In this assignment, you will work in teams of two to integrate external Web browsers and servers into your existing Fishnet node. The goal of this assignment is for you to understand network applications and socket programming. "Sockets" are the programming interface used most often to write most real-world distributed applications.

  1. What You Need To Write

Write a C program in a single file called hw5.c that does the following:

 

  1. Development and Test Instructions

Here is a suggested set of tasks to help you break down and understand the required functionality.
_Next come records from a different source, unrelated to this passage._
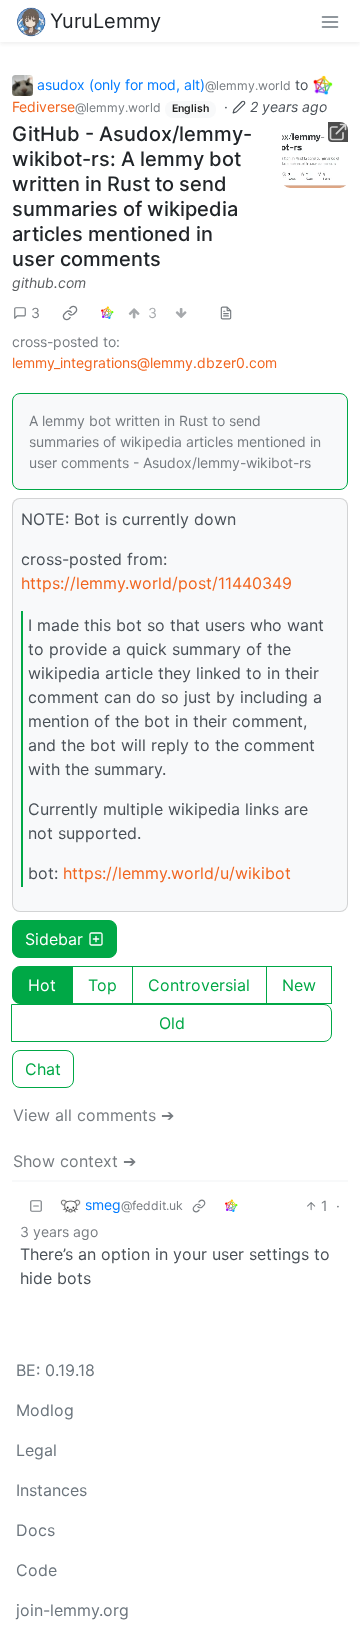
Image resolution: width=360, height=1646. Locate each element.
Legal (36, 1450)
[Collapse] (36, 1205)
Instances (51, 1490)
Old (172, 1023)
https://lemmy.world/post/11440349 (156, 583)
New (299, 985)
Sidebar (54, 939)
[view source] (226, 312)
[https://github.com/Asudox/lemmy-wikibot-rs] (315, 155)
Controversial (199, 985)
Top (102, 985)
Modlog (45, 1410)
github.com (49, 282)
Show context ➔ (74, 1161)
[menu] (330, 21)
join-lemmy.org (72, 1610)
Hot (42, 985)
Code (36, 1570)
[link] (70, 312)
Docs (35, 1530)
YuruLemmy (105, 21)
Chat (43, 1069)
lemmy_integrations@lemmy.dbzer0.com (144, 362)
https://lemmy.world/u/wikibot (177, 873)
  1. Understanding HTTP. Try downloading a page from your Web server "by hand". Instead of using a browser, use the telnet Unix command to make a TCP connection to the Web server port on the Web server, e.g., "telnet server 80". Then type the HTTP download command as though you were the browser sending the request, e.g., "GET /homes/djw/mypage.html\n\n". This is the kind of request that will arrive at your Fishnet node in the first data packet. After typing, you should observe the raw response of HTTP headers and HTML source being sent from the server and then the connection being closed by the server. Once you have done this, you should have a good idea of what is happening during Web surfing at a very low level.
  2. Configuring your browser. You must configure your browser in two ways. Set it up to use the wrasse node as a proxy by entering the host on which your wrasse node is running and the proxy port on which you told wrasse to listen. This will make your browser contact the wrasse node for every download, rather than the destination server. Also configure your browser to disable Web document caching. This ensures that every time you click on a link a Web request will be generated, making the setup easier to understand.
  3. Running wrasse. Get wrasse running and working with your Web browser and Web server. Wrasse implements both the client side (which you do not have to write) and the server side (which you do) in one program. So you should be able to use your browser, wrasse, and Web server to download a page with a URL of the form, e.g., http://8/mypage.html. To determine the command line arguments for wrasse, run it and look at the error message. In addition to the usual Fishnet arguments you will need to tell it what TCP port to listen on for browser requests, and what Web server and root prefix to contact to provide Web pages that are served with URLs pointing directly at the wrasse node. You will also note that instead of a Web server and prefix you can tell wrasse to proxy the fishhead. This will cause downloads from http://<wrasse-node-address> to show a Fishnet entry page with one link to the top level of every node currently alive in the Fishnet. This provides an easy way to surf the Fishnet when you have your program working. To make sure you understand this, try running your own Fishnet with two wrasse nodes, one serving content from your Web pages and the other proxying the fishhead from where you start surfing.
  4. Improve your code to handle multiple concurrent Fishnet connections and data transfer in both directions. You should be able to sanity check this code by using the multiple sendfile commands from the previous assignment.
  5. Write the code that munges a request to add the prefix. You could put this in your Fishnet node, invoke it via a Web browser, print out the munged request, and return a canned reply, e.g., "<HTML><BODY><H1>I was here!</H1></BODY></HTML>" that should appear on your Web server.
  6. Write the code that makes a TCP connection to the Web server, sends the request, reads the response, and closes the connection. Make sure you read the socket handout before doing this. This code is logically quite separate from much of your Fishnet code. To test it, you could get all of this functionality running as a separate program, and have it send a canned request and print out the response. The effect should be similar to using telnet to observe the underlying HTTP behavior.
  7. Put all the pieces together and download pages over your local Fishnet.
  8. You’re done! Read and do any turnin work now.
  9. For Fun. Join the class Fishnet and surf it. We now have a complete, running network.
  10. For Fun. If you really want to learn about sockets, implement the client side that is in wrasse too. You will need to have fish_main() upcall to your code when a new request arrives from the browser. There is a special fishnet API function in fish.h, fish_internal_readhook() that registers a function to be called when a given socket becomes readable.
  1. Turn In and Discussion Questions
  1. Turn in your program source code using turnin, as well as a printed copy for us.
  2. (14 points for the program above and its output here.) Use wrasse and your node to download the reference Web page that we will tell you about. Save the output of your program during the download, print it and turn it in to us.
  3. Question (2 points) Tell us how layering was able to simplify your program development. Tell us where layering did not translate into simple modularity.
  4. Question (2 points) Given that both your node and TCP/IP in the kernel are written in C and ignoring small implementation details, what protocol design factors cause surfing over the Fishnet to be slower than surfing the Web?
  5. Question (2 points) Compare the socket API to the Fishnet API. What are the key differences? Give one advantage of each over the other.